### GOAL OF THE EXERCISE
The job is to find each line in the entries holding the string "named" and copy that line.

### DATA EXTRACT
= Beginning of Section =
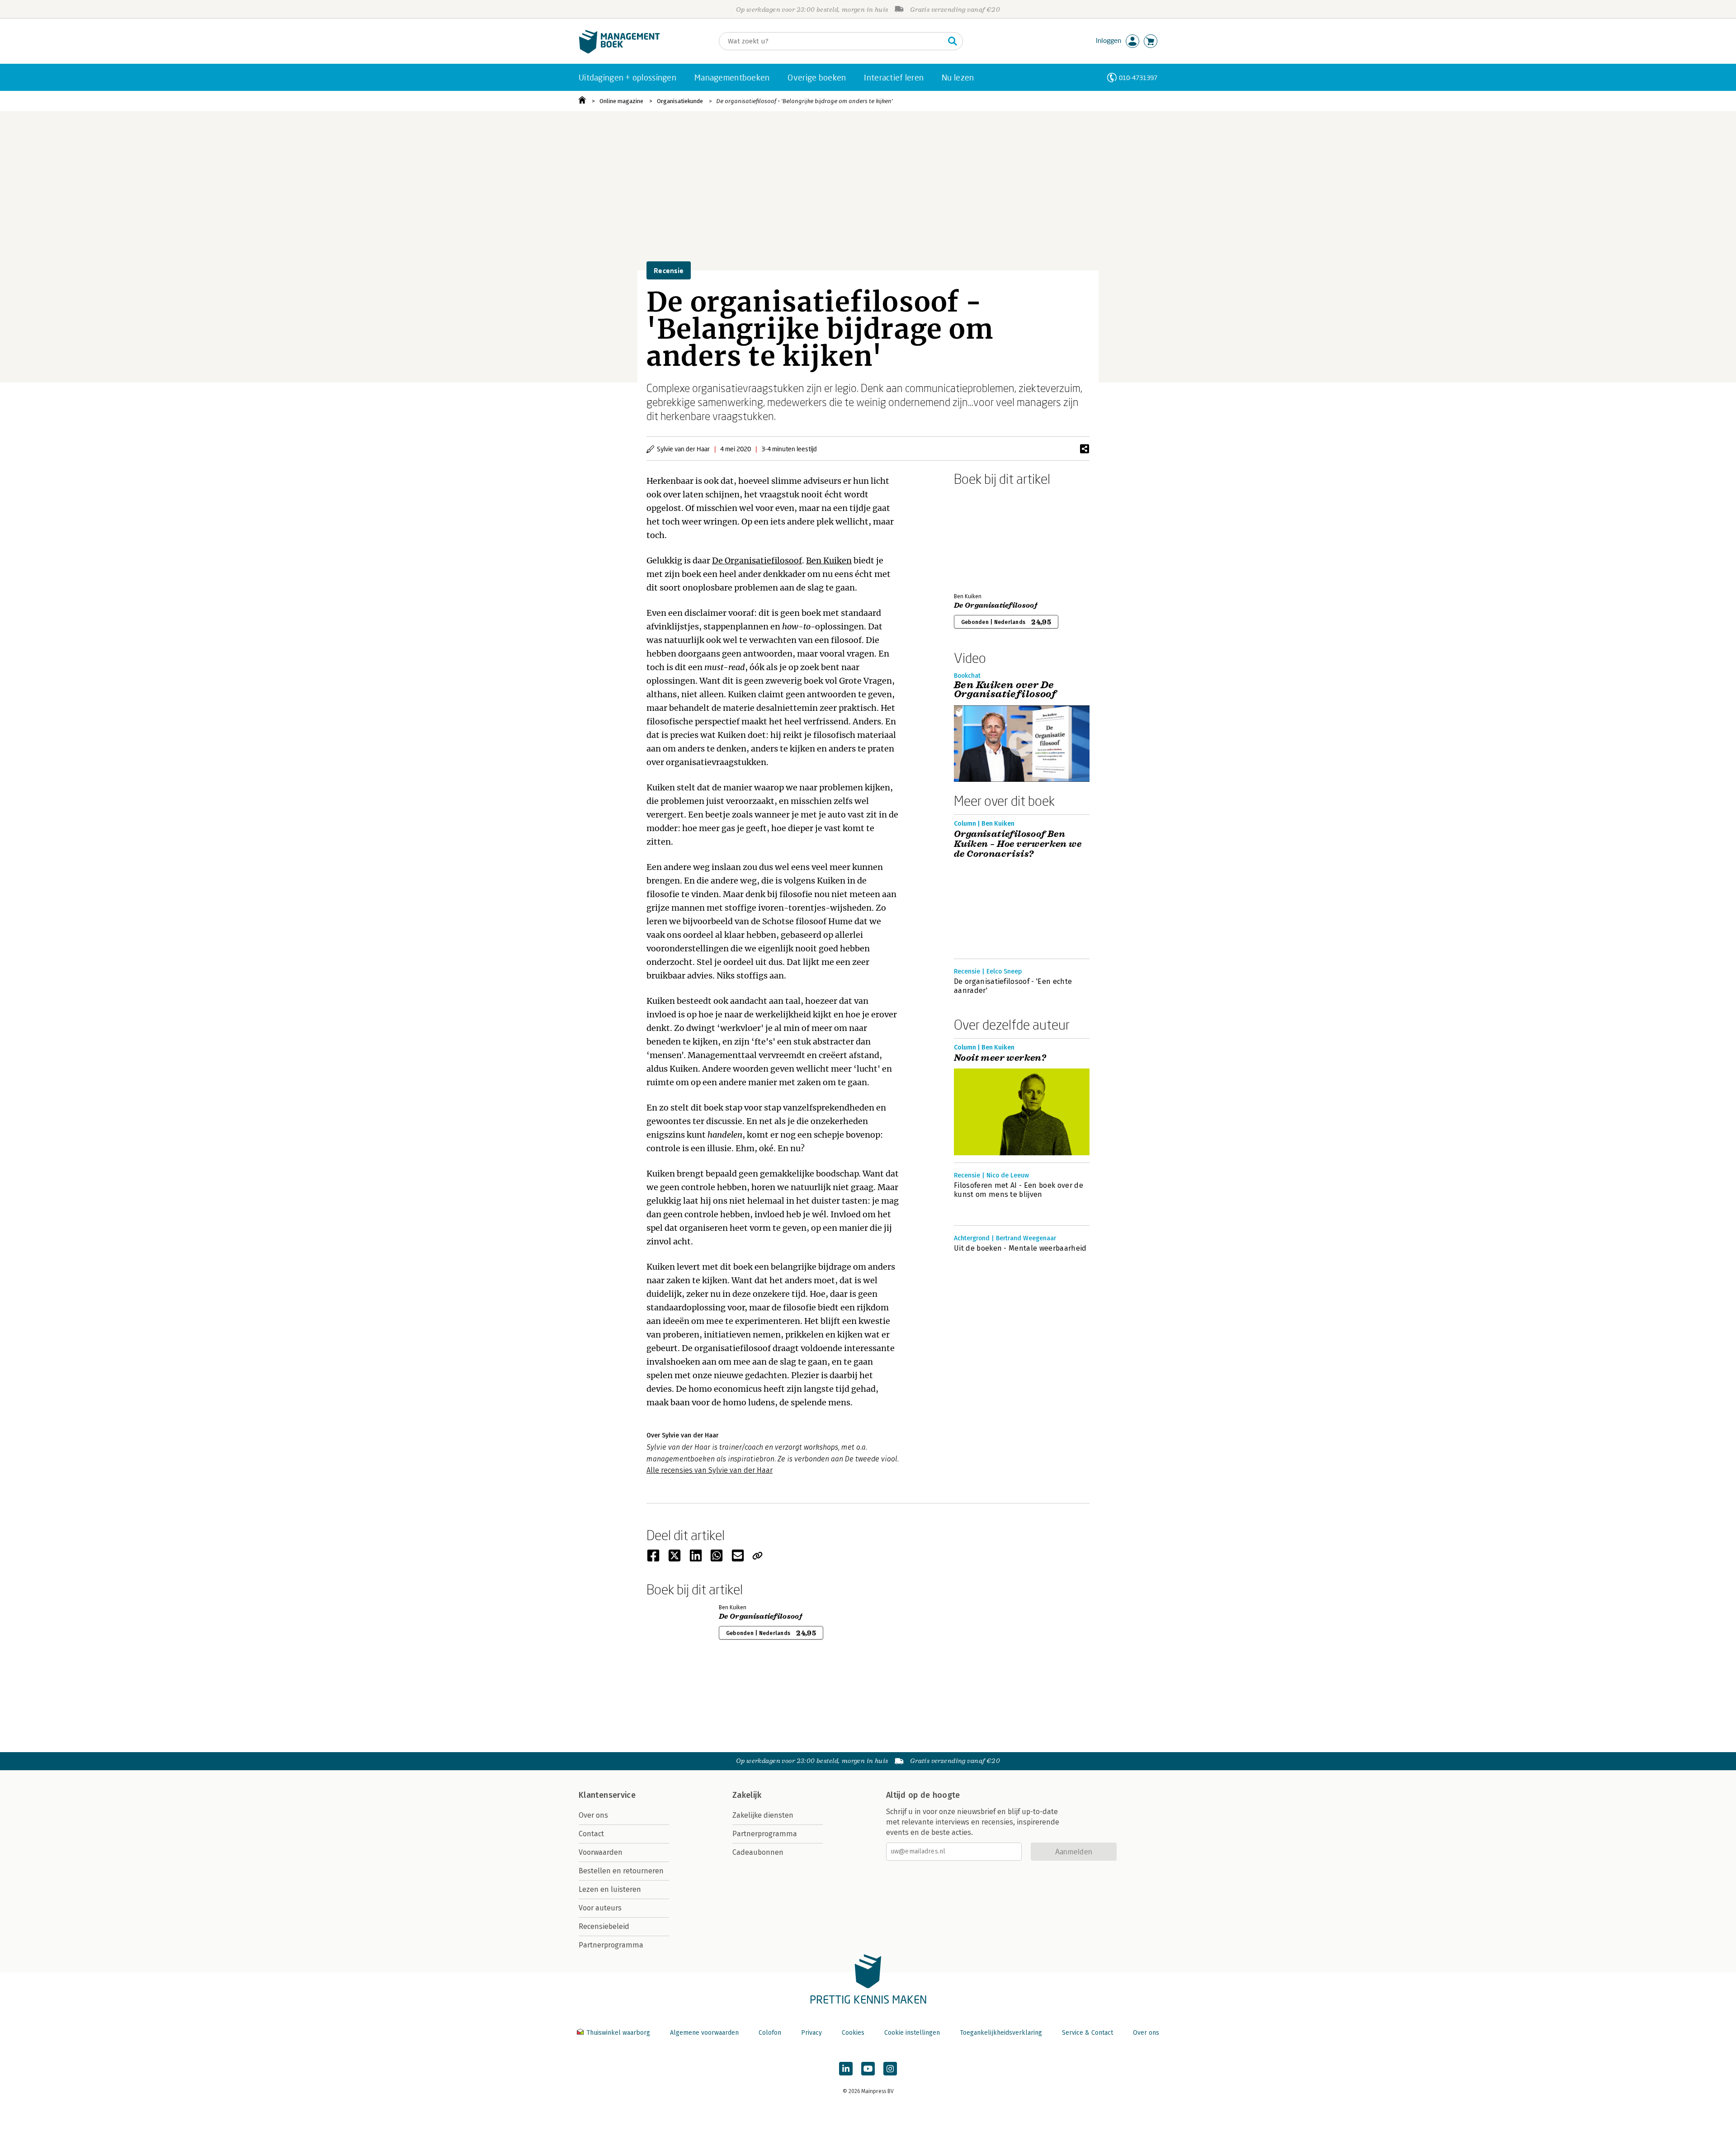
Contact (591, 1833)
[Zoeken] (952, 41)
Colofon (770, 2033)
= End of Section =
= Beginning of Section =
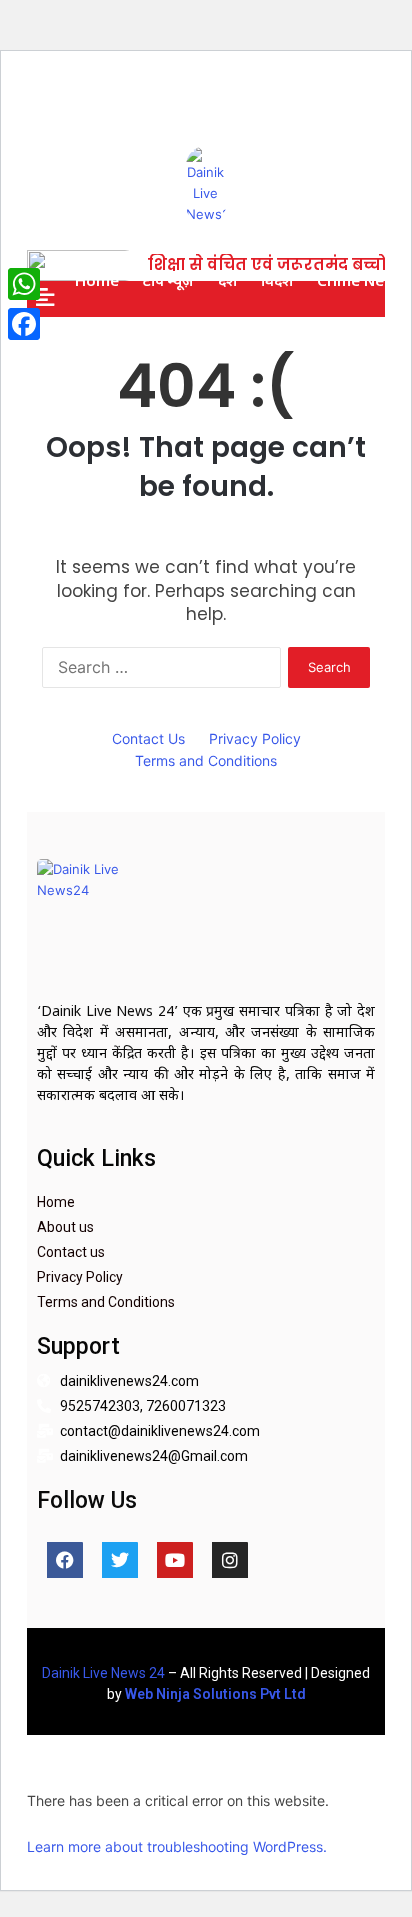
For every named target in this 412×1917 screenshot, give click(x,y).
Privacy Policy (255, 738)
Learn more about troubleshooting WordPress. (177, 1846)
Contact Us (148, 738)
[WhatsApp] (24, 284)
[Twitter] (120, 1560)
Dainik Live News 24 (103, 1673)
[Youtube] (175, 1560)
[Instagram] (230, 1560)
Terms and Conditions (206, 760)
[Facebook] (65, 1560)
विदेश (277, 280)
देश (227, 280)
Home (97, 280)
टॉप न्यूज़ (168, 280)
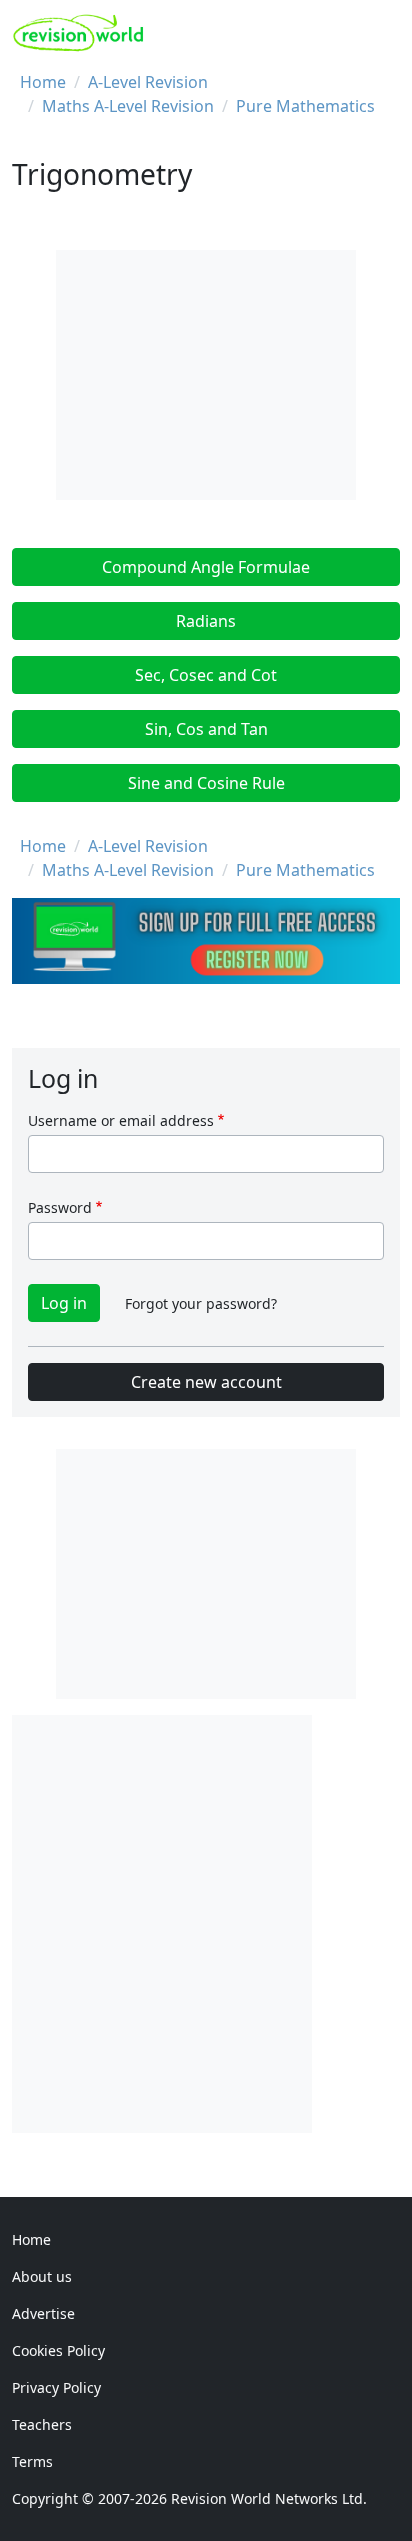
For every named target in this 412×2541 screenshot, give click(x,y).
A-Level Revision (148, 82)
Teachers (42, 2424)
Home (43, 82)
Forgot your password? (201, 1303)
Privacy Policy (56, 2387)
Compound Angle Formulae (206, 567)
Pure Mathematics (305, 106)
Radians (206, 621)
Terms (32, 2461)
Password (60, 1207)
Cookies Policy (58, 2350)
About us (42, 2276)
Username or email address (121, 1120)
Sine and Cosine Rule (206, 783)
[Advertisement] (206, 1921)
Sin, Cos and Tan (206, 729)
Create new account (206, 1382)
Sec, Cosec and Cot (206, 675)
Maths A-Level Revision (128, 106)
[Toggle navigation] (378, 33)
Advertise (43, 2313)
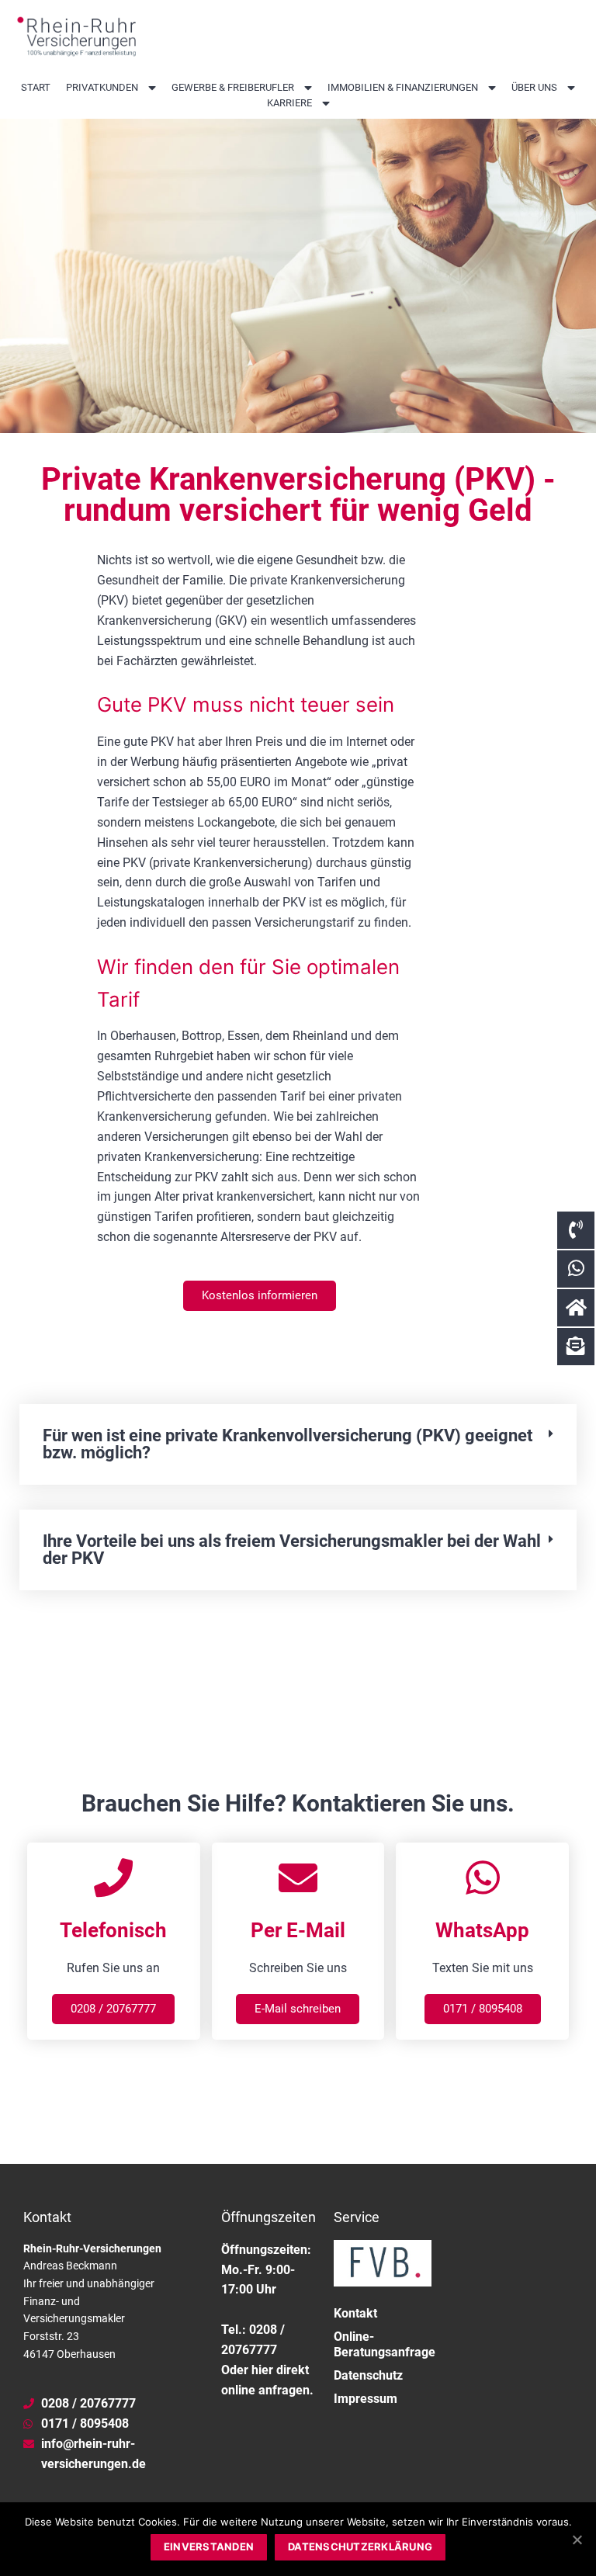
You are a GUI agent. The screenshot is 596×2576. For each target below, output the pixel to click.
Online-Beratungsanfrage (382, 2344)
= End of Section =
= Beginning of Section =
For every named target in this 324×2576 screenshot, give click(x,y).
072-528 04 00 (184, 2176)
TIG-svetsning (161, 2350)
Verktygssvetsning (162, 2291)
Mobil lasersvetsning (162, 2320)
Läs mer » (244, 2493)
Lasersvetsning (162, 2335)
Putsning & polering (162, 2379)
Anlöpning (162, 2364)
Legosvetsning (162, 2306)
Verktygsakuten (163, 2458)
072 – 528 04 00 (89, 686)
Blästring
= End of Section =
### TASK SOLUTION
For every named target in this 412×1917 screenshot, give click(x,y).
For every named target in this 412×2541 screenshot, give click(x,y).
For every named target in this 324×2576 screenshot, give click(x,y).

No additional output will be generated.